シェリング哲学における最も独特で最も影響力のある部分は、彼の芸術哲学である。シェリングは、芸術を、単なる装飾的な表現様式ではなく、むしろ、自然と精神の同一性を表現する、最高の活動として位置づけたのである。

シェリングにとって、芸術的創造は、科学的知識と同じ程度の重要性と普遍性を持つのである。む むしろ、芸術こそが、自然と精神の深い統一を表現する、最も適切な手段なのである。

天才と無意識的活動

シェリングは、芸術家の創造活動を、特に「天才」(genius)の活動として理解する。天才とは、自然の創造的力を、自意識的には意図していないながらも、その活動を通じて表現する人間である。

芸術の創造において、意識的な目的と無意識的な自然的力が、統一されるのである。天才は、自らが何を創造しているのかを、完全には理解していない。むしろ、天才の活動は、自然の創造的力が、人間を媒介として表現される、一つの過程なのである。

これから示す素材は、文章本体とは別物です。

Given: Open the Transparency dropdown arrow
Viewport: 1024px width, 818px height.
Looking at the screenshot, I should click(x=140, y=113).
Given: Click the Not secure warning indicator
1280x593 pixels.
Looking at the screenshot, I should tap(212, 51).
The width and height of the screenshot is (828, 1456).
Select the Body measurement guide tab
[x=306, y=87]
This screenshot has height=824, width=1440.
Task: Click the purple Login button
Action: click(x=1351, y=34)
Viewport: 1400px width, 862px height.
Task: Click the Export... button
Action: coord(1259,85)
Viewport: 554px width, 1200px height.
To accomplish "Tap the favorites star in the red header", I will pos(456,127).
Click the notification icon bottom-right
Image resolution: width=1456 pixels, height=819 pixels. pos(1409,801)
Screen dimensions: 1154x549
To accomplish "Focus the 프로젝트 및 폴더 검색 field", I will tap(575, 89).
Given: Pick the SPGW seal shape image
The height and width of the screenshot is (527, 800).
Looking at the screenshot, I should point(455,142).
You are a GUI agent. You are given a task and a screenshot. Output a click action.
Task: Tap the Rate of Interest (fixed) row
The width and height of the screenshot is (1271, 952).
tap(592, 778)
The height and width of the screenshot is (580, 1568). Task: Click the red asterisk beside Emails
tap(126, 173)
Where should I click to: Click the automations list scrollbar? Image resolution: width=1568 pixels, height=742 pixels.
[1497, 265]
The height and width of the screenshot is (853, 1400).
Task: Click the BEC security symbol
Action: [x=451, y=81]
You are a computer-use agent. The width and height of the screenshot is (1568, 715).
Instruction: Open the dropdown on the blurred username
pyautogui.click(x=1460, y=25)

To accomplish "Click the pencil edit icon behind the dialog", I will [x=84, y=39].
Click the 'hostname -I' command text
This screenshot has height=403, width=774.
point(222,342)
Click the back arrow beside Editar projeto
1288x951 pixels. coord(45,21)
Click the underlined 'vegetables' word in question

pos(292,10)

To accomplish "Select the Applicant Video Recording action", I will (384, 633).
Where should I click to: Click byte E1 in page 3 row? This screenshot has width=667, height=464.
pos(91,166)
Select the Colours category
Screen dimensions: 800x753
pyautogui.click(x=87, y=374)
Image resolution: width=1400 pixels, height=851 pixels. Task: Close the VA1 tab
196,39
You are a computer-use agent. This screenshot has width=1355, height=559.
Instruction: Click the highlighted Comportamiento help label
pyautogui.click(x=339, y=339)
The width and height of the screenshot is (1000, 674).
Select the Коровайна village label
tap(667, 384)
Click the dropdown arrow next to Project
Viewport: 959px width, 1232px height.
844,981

この見解は、その後のロマン主義の美学に対して、極めて大きな影響を与えることになった。

神学的含意と歴史哲学

神と自然の関係

シェリングの思想は、極めて宗教的な側面を持っている。彼は、自然と精神の同一性を、神的創造の表現と理解したのである。自然界における創造的力は、神の創造的活動の表現なのである。

しかし、シェリングの神観は、従来のキリスト教的神観とは、かなり異なるものである。シェリングの神は、超越的な創造者というよりも、むしろ、自然と精神の内部に内在する創造的力として理解されるのである。この観念は、汎神論的に見えるかもしれない。しかし、シェリングは、汎神論という批判に対して、その思想が汎神論ではなく、むしろ「絶対的観念論」であることを主張したのである。

歴史の目的論的理解

シェリングは、人類の歴史を、目的論的な過程として理解した。歴史は、無意識的な自然的段階から、やがて、意識的な精神的段階へと上昇していく過程なのである。人類の発展は、自然と精神の統一を実現していく過程として理解されるのである。

シェリングにとって、現代のドイツの文化的・精神的発展は、このような歴史的上昇過程の最新段階を代表していたのである。ドイツ文化は、人類の精神的自由と自己意識の最高段階を実現しているものと理解されたのである。

シェリングとヘーゲルの関係

イェーナ時代の共存

シェリングとヘーゲルは、イェーナ大学において、同時期に教鞭を取り、互いに影響を与え合う存在であった。彼らは、ドイツ観念論の発展における、最も重要な二人の思想家として認識されるようになったのである。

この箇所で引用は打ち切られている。